Встает Южаков. Этот громоздкий мужчина с большим животом, широкими плечами, красным, влажным лицом и длинными космочками бесцветных волос на затылке начинает свою речь, к моему удивлению, таким же женским голосом, каким говорит маленький Водовозов.

— Разрешите мне сказать несколько слов и поднять свой бокал в честь того, кто является лучшим представителем народнической мысли, кто честной и светлой идеей озаряет трудно проходимую ниву нашей современной литературы.
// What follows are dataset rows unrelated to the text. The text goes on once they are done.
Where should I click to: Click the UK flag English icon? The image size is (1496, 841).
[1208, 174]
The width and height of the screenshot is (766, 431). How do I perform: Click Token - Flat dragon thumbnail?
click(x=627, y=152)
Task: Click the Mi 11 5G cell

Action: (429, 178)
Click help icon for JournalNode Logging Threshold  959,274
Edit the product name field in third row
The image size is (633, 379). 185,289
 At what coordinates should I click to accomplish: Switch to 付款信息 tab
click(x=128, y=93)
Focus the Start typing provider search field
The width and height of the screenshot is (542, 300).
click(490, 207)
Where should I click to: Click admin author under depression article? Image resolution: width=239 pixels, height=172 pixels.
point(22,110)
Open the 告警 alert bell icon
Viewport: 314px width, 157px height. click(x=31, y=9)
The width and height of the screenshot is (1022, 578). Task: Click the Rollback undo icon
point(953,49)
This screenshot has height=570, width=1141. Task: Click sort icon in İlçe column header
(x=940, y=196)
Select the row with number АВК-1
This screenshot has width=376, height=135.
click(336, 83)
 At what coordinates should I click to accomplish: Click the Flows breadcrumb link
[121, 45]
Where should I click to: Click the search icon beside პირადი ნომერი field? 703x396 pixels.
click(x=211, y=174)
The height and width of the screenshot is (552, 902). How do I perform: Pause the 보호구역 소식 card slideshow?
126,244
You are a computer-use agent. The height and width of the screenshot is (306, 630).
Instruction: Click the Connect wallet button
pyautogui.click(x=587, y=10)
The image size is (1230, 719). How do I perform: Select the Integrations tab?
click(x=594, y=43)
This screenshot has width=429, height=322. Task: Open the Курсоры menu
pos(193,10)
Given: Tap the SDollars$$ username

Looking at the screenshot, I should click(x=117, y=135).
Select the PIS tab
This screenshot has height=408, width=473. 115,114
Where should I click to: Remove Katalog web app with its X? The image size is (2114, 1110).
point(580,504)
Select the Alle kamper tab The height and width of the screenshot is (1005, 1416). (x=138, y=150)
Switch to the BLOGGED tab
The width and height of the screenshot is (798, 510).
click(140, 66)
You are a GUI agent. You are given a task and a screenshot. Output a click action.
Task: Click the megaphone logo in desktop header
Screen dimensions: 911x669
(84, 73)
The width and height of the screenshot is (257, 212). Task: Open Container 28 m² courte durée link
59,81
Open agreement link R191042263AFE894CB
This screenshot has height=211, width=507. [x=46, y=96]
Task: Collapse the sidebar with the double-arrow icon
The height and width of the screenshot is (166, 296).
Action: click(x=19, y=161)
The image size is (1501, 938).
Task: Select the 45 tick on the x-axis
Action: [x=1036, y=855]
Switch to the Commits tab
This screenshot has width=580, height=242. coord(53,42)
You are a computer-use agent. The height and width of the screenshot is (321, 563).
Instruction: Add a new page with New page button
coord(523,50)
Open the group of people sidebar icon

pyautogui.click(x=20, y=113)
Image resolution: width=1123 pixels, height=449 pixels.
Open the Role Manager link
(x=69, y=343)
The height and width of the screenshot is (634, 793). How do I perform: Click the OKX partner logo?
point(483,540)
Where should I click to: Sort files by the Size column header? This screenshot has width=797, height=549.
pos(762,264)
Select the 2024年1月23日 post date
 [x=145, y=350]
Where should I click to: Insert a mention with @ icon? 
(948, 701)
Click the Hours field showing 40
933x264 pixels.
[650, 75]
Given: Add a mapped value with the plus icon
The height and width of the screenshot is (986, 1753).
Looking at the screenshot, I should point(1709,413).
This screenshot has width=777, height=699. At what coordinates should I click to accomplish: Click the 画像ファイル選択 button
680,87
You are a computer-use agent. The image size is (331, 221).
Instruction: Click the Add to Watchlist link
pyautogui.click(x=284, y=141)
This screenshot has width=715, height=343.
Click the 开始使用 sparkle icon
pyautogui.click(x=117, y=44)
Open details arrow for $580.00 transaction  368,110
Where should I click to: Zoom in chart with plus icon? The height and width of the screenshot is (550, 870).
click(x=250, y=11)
Дорогой Николай Константинович, — обращается оратор непосредственно к Михайловскому: — вам, большому общественнику и борцу за народное право, мы обязаны тем, что не падаем духом и вместе с вами идем к победе… За ваше здоровье, дорогой учитель!..

Весь центр стола, занятый «Русским богатством», апЛодирует громко, продолжительно и страстно. Но зато молчит левое крыло стола, занятое Острогорским, Скабичевским, Батюшковым, Богдановичем, Шеллер-Михайловым и другими.

Когда овация в честь Михайловского заканчивается, встает Виктор Острогорский, узкоплечий и сухощавый человек с небольшой бородкой и бельмом на глазу. Он не говорит, а кричит высоким звонким тенором:

— Разрешите и мне сказать несколько слов в честь нашего талантливого критика, историка и публициста, Александра Михайловича Скабичевского…

Поднимается невероятный шум. Стучат ножами по тарелкам, звенят бокалами и выбивают мелкую дробь ногами. Явная обструкция со стороны «Русского богатства» не дает оратору продолжать.

— Мы празднуем юбилей Баранцевича, а не Скабичевского!.. — вопит круглоликий Анненский.

— Но и Михайловский не юбиляр! — звенит тенор Острогорского.

Несколько минут продолжается словесная битва сторонников двух литературных лагерей — народников и правых либералов.

Постепенно затихают голоса. Поэт Фофанов желает прочесть экспромт в честь юбиляра. Поэт имеет вид нищего. На нем ветхий, весь в пятнах сюртучишка, узенькие, коротенькие брючки и поношенные кривые башмаки.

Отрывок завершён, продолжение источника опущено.